Comment by MikeDVB

6 months ago

We have been seeing our clients' sites being absolutely *hammered* by AI bots trying to blend in. Some of the bots use invalid user agents - they _look_ valid on the surface, but under the slightest scrutiny, it becomes obvious they're not real browsers.

Personally I have no issues with AI bots, that properly identify themselves, from scraping content as if the site operator doesn't want it to happen they can easily block the offending bot(s).

We built our own proof-of-work challenge that we enable on client sites/accounts as they come under 'attack' and it has been incredible how effective it is. That said I do think it is only a matter of time before the tactics change and these "malicious" AI bots are adapted to look more human / like real browsers.

I mean honestly it wouldn't be _that_ hard to enable them to run javascript or to emulate a real/accurate User-Agent. That said they could even run headless versions of the browser engines...

It's definitely going to be cat-and-mouse.

The most brutal honest truth is that if they throttled themselves as not to totally crash whatever site they're trying to scrape we'd probably have never noticed or gone through the trouble of writing our own proof-of-work challenge.

Unfortunately those writing/maintaining these AI bots that hammer sites to death probably either have no concept of the damage it can do or they don't care.

2 comments

MikeDVB

jchw 6 months ago

> We have been seeing our clients' sites being absolutely hammered by AI bots trying to blend in. Some of the bots use invalid user agents - they _look_ valid on the surface, but under the slightest scrutiny, it becomes obvious they're not real browsers.

Yep. I noticed this too.

> That said they could even run headless versions of the browser engines...

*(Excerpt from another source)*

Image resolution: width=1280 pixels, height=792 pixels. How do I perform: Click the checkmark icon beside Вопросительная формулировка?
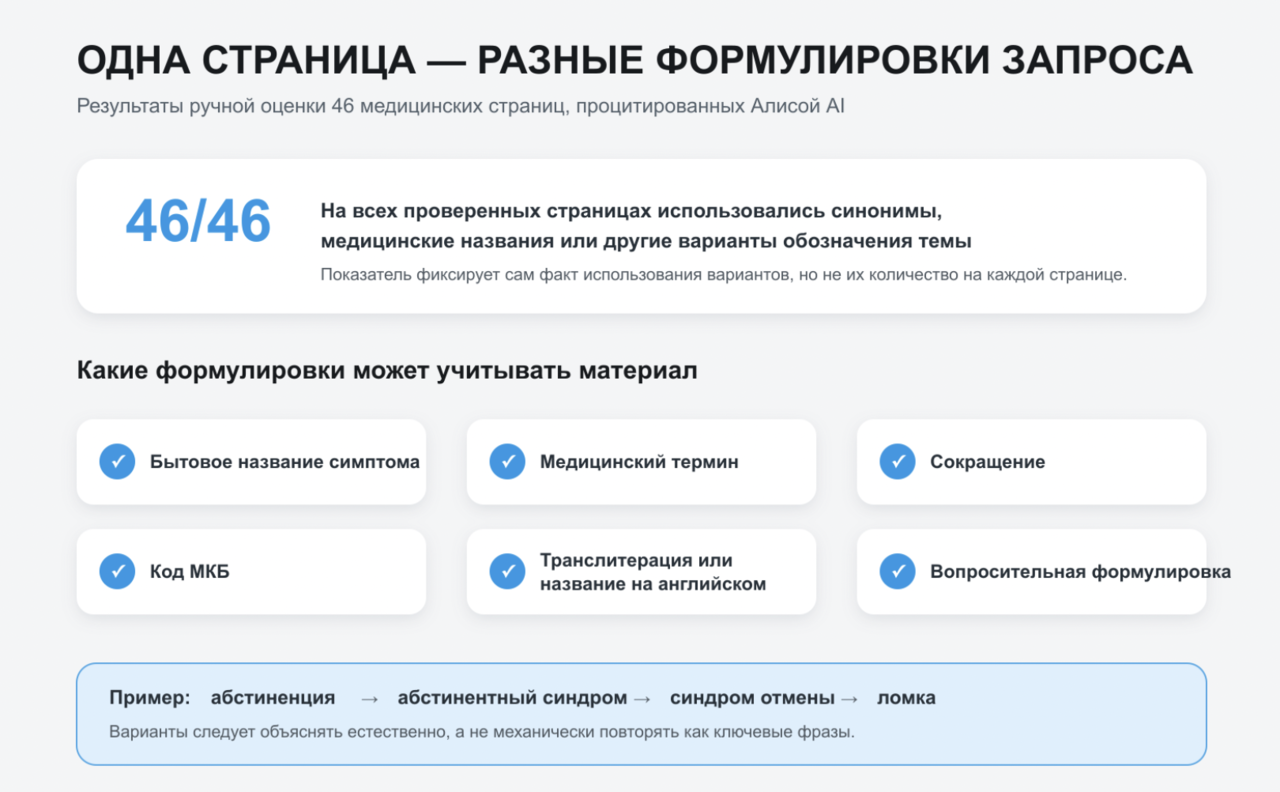[897, 572]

Yes, exactly. To my knowledge that's what's going on with the latest wave that is passing Anubis.

That said, it looks like the solution to that particular wave is going to be to just block Huawei cloud IP ranges for now. I guess a lot of these requests are coming from that direction.

Personally though I think there are still a lot of directions Anubis can go in that might tilt this cat and mouse game a bit more. I have some optimism.

MikeDVB 6 months ago

I haven't seen much if anything getting past our pretty simple proof-of-work challenge but I imagine it's only a matter of time.
Thankfully, so far, it's still been pretty easy to block them by their user agents as well.